* _Problem description_
Go through the entries below and copy every line that holds the word "This".
** Opening Entries provided block **
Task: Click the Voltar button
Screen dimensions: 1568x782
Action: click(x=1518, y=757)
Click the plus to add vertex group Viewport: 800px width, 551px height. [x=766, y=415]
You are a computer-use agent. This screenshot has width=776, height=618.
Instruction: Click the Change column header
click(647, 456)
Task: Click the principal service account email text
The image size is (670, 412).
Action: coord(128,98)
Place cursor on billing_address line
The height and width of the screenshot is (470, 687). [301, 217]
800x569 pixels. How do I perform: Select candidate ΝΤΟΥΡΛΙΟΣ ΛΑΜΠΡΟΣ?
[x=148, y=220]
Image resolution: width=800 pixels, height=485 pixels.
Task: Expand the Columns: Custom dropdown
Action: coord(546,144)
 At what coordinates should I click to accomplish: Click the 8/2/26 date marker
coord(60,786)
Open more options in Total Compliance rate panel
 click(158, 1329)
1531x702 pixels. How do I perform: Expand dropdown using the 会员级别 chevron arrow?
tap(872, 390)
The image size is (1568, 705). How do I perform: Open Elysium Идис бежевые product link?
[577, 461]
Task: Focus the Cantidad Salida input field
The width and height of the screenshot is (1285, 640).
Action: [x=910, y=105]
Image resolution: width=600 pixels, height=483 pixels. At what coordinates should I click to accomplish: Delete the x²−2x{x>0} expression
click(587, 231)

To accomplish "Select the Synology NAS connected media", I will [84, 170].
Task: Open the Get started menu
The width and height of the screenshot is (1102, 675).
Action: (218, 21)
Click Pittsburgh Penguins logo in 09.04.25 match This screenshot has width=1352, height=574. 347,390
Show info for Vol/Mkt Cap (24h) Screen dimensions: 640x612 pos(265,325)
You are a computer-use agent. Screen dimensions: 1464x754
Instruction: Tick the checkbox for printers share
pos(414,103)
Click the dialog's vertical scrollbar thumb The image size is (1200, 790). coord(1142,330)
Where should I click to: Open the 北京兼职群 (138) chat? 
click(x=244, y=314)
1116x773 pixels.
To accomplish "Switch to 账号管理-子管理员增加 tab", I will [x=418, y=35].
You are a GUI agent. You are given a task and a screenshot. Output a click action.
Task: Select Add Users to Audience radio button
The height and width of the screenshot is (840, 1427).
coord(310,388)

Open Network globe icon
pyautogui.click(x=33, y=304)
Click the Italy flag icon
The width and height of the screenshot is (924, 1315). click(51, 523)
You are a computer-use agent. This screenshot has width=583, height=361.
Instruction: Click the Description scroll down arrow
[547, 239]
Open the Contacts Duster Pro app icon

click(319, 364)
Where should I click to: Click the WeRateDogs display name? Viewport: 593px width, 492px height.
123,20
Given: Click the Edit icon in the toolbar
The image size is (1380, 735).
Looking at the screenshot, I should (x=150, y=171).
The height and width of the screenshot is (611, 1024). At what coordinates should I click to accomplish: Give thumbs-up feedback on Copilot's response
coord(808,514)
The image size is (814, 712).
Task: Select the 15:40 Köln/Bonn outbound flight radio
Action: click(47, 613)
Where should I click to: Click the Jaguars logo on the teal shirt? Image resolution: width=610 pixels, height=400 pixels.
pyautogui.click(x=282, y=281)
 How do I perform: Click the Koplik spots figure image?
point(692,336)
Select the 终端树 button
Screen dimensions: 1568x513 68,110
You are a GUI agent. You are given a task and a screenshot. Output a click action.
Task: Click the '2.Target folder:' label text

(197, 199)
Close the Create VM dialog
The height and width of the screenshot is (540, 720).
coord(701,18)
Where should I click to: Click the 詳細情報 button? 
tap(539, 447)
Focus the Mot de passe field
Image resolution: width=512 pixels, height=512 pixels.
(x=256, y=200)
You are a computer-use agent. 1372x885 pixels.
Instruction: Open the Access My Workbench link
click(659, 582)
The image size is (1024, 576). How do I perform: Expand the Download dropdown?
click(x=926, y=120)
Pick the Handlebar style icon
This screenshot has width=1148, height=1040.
** Closing Entries provided block **
* _Response to the task_
You are a computer-use agent. This screenshot has width=776, height=618.
Click Pittsburgh Penguins logo in 09.04.25 match This screenshot has width=1352, height=574. 347,390
You are a computer-use agent. This screenshot has width=583, height=361.
This screenshot has width=1148, height=1040.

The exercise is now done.